▶ **CHALLENGE 1**
In the early retirement thread, print everything from "Yeah... okay thank" down to "bonus starts now!".
▶ **CHALLENGE 2**
According to the early retirement thread, what did the poster buy to commemorate earning the CFA charter?
▶ **CHALLENGE 3**
Please finish out the next part of the early retirement thread, picking up from where it stops.

— start TEXT SEGMENT —

# Time4EarlyRetirement - Journey to Early Retirement



## Time4earlyretirement (Feb 21, 2014)

*Consolidating my old thread now that I have a sense of direction both in life (career job) and finance (investment philosphy)*http://canadianmoneyforum.com/showthread.php/17679-What-should-I-do-and-where-can-I-improve

*Age: 27-28
Income: 74-78k depending on bonus
Location: Toronto*

*Year ending 2016:*

Chequing: 22,280
Margin: 6,520
TFSA: 54,600
RRSP: 10,050
SD-RSP: 15,300

Total: 108,750


----------



## Time4earlyretirement (Feb 21, 2014)

*March 2017:*

Tax season meaning tax return :sneakiness:

Chequing: 15,930
Margin: 6,822
TFSA: 55,400
RRSP: 11,000
SD-RSP: 25,366

Total: ~114,500


----------



## Time4earlyretirement (Feb 21, 2014)

*May 2017:*

- April was mostly a write off due to a friends bachelor in Vegas. Closed a margin account and shift to chequing
- approximately 65% not finding much opportunity in the markets

Chequing: 25,144
TFSA: 56,300
RRSP: 12,144
SD-RSP: 25,366

Total: ~118,950


----------



## redsgomarching (Mar 6, 2016)

Looks good, unsure where to add anymore input with info provided. 

i see you have a large liquid balance in your chequing - is there a reason for this? is there job stability issues? what do you do for work?

what are your expenses like?


----------



## Time4earlyretirement (Feb 21, 2014)

redsgomarching said:


> Looks good, unsure where to add anymore input with info provided.
> 
> i see you have a large liquid balance in your chequing - is there a reason for this? is there job stability issues? what do you do for work?
> 
> what are your expenses like?


Sorry never had a chance to reply after having trouble logging in. I've lump some money tied up in deposits, money owed etc... into chequing that I expect to receive back within the year.


----------



## Time4earlyretirement (Feb 21, 2014)

Time4earlyretirement said:


> *May 2017:*
> 
> - April was mostly a write off due to a friends bachelor in Vegas. Closed a margin account and shift to chequing
> - approximately 65% not finding much opportunity in the markets
> ...


*September 2017*

- Went with the family to Iceland, partially sponsoring my parents, costing me roughly 3k
- Bought a grail watch (watch enthusiast) to commemorate earning my CFA charter for 9k...yeah yeah there is no justification on this one haha

Chequing: 25,150
TFSA: 57,500
RRSP: 13,560
SD-RSP: 25,550

Total: ~121,760

Yeah... okay thank god I have no more vacation days. It's been a good 5 months of traveling and consumer spending. Must bank for the rest of this calendar year and keep grinding. Countdown to bonus starts now!


----------



## Time4earlyretirement (Feb 21, 2014)

— end TEXT SEGMENT —
— start SUPPLIED DATA —

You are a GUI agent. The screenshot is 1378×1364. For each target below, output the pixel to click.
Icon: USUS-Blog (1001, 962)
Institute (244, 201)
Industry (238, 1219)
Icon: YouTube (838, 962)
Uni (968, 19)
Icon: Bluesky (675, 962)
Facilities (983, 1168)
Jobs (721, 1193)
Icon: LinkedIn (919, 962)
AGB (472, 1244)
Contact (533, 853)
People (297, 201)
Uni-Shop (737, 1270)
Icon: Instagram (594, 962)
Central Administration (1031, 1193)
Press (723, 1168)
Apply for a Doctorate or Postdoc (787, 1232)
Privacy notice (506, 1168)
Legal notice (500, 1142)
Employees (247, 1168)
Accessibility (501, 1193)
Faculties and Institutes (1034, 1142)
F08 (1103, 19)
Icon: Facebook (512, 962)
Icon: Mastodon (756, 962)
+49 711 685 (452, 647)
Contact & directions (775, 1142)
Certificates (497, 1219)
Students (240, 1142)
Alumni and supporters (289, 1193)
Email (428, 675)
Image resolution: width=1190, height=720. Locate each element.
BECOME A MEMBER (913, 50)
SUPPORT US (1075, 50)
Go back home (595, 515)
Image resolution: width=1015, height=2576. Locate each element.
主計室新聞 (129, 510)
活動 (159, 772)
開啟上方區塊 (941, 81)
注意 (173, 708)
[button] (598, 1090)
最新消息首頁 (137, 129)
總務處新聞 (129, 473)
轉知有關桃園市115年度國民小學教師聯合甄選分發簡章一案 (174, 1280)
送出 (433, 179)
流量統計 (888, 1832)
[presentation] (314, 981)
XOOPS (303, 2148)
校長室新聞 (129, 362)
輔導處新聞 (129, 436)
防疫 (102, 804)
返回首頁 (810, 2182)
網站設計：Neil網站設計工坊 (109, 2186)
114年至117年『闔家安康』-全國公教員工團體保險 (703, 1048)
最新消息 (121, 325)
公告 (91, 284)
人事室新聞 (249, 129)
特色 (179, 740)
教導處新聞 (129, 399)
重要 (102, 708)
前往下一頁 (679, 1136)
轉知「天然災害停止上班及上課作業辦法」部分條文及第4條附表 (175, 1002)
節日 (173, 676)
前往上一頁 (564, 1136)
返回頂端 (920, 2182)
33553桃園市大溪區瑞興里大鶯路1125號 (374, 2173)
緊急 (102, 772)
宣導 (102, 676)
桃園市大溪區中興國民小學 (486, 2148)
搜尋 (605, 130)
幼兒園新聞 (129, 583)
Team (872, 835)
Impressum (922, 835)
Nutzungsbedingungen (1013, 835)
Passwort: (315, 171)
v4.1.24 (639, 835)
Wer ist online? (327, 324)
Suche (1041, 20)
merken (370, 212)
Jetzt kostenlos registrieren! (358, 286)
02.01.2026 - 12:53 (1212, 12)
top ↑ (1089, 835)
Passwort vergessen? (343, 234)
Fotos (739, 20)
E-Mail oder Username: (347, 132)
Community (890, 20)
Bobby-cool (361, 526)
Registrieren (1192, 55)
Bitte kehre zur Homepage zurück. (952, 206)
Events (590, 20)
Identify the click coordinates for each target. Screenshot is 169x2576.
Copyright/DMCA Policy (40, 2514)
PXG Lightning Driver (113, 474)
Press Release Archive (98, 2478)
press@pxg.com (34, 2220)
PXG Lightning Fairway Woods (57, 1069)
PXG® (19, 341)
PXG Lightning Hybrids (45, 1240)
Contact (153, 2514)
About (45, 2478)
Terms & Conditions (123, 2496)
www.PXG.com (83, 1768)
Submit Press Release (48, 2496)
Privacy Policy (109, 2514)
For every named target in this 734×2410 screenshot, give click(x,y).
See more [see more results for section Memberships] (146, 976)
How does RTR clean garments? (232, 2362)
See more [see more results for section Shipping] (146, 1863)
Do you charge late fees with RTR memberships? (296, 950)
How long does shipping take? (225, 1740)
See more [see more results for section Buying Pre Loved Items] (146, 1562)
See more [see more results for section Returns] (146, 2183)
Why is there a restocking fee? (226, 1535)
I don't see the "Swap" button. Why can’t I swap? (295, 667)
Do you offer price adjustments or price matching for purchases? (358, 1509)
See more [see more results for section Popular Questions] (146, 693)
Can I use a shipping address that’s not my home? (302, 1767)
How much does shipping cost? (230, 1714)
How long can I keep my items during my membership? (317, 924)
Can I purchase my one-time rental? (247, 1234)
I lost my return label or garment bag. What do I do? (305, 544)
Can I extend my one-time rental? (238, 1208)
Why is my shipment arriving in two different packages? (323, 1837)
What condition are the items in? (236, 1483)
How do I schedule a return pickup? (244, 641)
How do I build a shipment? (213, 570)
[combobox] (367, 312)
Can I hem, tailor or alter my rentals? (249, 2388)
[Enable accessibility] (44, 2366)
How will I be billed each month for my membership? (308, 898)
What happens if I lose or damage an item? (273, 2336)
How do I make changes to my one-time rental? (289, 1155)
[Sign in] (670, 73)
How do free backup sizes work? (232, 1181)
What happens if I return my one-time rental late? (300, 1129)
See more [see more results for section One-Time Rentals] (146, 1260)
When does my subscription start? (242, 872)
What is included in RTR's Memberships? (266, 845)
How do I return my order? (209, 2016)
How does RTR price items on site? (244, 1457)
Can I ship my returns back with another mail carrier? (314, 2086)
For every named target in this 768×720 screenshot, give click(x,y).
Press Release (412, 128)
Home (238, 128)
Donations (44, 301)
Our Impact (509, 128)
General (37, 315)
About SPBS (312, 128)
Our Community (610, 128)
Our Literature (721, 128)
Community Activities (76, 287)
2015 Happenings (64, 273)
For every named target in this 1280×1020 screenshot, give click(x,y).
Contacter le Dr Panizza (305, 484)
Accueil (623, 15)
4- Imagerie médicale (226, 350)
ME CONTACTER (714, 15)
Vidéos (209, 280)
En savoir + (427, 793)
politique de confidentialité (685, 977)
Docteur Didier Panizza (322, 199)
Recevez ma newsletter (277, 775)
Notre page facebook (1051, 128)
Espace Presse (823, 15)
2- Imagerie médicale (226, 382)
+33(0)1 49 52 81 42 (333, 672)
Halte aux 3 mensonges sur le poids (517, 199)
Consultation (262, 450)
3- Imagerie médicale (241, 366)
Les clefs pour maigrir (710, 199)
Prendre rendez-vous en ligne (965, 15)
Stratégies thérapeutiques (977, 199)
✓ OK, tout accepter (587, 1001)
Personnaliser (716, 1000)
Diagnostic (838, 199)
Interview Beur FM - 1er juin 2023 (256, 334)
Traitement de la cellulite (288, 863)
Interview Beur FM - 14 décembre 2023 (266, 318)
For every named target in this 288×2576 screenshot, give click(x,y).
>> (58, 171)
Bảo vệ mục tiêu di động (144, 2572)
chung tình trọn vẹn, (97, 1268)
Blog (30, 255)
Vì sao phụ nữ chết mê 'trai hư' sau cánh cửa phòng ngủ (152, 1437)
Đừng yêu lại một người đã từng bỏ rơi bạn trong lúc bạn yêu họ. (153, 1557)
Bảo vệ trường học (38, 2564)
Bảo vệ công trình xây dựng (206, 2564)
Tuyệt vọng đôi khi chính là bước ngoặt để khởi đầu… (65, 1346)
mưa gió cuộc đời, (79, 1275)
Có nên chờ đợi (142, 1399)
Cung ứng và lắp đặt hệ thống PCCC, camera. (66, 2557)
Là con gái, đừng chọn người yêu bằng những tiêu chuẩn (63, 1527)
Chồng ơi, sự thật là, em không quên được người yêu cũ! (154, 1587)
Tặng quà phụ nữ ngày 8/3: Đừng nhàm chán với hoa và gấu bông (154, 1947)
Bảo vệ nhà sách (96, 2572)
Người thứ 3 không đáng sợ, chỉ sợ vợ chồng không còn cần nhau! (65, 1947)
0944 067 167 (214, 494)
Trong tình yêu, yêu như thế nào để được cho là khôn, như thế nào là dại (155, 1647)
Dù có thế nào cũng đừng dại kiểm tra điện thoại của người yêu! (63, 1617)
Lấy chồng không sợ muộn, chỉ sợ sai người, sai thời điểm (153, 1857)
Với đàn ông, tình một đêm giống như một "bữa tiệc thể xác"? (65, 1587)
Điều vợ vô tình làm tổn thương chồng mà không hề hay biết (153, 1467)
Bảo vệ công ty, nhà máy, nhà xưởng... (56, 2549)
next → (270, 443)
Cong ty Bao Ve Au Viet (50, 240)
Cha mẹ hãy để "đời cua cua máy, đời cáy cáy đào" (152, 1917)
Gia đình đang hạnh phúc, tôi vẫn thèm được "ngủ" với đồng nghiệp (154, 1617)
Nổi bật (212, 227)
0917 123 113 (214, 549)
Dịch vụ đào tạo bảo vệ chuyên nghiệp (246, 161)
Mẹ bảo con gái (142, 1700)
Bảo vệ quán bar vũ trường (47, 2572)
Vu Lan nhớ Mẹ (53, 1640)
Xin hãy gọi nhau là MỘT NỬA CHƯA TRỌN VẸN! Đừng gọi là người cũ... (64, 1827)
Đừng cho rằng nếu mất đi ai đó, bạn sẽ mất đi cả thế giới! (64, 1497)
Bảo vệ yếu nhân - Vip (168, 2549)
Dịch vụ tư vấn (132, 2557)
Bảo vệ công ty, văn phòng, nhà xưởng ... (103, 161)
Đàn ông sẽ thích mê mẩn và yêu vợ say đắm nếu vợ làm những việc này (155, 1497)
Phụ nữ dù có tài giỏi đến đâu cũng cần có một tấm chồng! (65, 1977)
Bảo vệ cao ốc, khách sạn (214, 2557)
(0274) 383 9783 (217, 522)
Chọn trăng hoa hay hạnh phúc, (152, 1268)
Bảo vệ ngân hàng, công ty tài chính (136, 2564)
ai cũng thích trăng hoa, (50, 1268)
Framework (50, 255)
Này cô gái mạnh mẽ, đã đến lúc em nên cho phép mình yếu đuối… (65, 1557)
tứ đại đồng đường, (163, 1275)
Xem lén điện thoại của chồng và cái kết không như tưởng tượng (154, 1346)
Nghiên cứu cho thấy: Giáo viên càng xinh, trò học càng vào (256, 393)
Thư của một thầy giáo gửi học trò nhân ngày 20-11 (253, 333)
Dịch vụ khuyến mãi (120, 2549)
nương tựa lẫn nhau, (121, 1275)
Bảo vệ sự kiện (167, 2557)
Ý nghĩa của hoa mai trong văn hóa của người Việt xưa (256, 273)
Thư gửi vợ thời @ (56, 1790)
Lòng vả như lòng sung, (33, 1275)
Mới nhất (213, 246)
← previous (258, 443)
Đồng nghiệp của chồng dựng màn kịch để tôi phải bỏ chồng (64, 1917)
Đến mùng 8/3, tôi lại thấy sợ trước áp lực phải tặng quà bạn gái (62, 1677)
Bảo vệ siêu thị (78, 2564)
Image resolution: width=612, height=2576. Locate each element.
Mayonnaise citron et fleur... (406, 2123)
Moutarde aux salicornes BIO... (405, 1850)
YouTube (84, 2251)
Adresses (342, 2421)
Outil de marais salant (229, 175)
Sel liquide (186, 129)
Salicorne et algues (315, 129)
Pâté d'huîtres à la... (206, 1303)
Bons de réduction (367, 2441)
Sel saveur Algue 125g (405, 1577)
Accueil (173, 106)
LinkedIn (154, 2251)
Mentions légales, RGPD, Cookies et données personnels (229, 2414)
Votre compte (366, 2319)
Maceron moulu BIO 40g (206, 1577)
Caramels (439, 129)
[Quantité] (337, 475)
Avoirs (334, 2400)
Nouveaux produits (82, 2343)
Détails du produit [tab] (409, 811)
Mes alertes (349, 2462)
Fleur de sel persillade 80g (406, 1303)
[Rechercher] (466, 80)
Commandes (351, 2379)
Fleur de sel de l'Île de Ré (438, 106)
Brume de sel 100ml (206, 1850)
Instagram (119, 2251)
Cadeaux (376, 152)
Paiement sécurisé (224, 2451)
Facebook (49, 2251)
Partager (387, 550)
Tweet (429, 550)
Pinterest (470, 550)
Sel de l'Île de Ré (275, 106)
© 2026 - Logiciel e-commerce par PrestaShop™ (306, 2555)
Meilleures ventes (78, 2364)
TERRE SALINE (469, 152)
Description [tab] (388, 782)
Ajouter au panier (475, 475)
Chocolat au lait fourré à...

— end SUPPLIED DATA —

▶ **TASK RESPONSE 1**
Yeah... okay thank god I have no more vacation days. It's been a good 5 months of traveling and consumer spending. Must bank for the rest of this calendar year and keep grinding. Countdown to bonus starts now!

▶ **TASK RESPONSE 2**
A grail watch, for 9k.

▶ **TASK RESPONSE 3**
Time4earlyretirement said:


> *September 2017*
> 
> - Went with the family to Iceland, partially sponsoring my parents, costing me roughly 3k
> - Bought a grail watch (watch enthusiast) to commemorate earning my CFA charter for 9k...yeah yeah there is no justification on this one haha
> ...


*December 2017*

- What better time for an update than when bonuses are paid :emmersed:
- Prepaid for a 2 week trip to the west coast and Hawaii next February
- Will continue to save as much as possible till next update

Chequing: 35,000
TFSA: 59,000
RRSP: 15,500
SD-RSP: 26,400

Total: 135,900


----------



## Thal81 (Sep 5, 2017)

So you're 27k over your total from last year. Considering your salary, and that this was a year of solid returns on the markets, I think you need to save more, else you won't retire so early. You should cut on trips and expensive items. I know it's not what you want to hear, but it's realistic advice


----------



## Time4earlyretirement (Feb 21, 2014)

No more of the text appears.